**Materials provided**:

[start]

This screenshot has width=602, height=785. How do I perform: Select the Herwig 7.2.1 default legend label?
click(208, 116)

[end]
[start]

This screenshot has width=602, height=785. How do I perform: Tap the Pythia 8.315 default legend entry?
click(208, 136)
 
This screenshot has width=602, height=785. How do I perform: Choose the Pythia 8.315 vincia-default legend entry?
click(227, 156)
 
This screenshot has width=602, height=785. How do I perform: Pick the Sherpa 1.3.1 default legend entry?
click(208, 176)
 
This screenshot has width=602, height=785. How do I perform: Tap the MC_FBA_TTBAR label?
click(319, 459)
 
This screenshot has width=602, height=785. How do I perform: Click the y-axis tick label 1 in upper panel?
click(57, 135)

[end]
[start]

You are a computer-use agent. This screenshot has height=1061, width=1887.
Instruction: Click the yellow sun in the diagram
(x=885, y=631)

[end]

**Problem details**:
Rewrite the lines of the records above as a numbered list, from the line containing "You are a computer-use" through the line containing "(x=885, y=631)", both included, and omit any blank lines.

**Reply to the exercise**:
1. You are a computer-use agent. This screenshot has height=1061, width=1887.
2. Instruction: Click the yellow sun in the diagram
3. (x=885, y=631)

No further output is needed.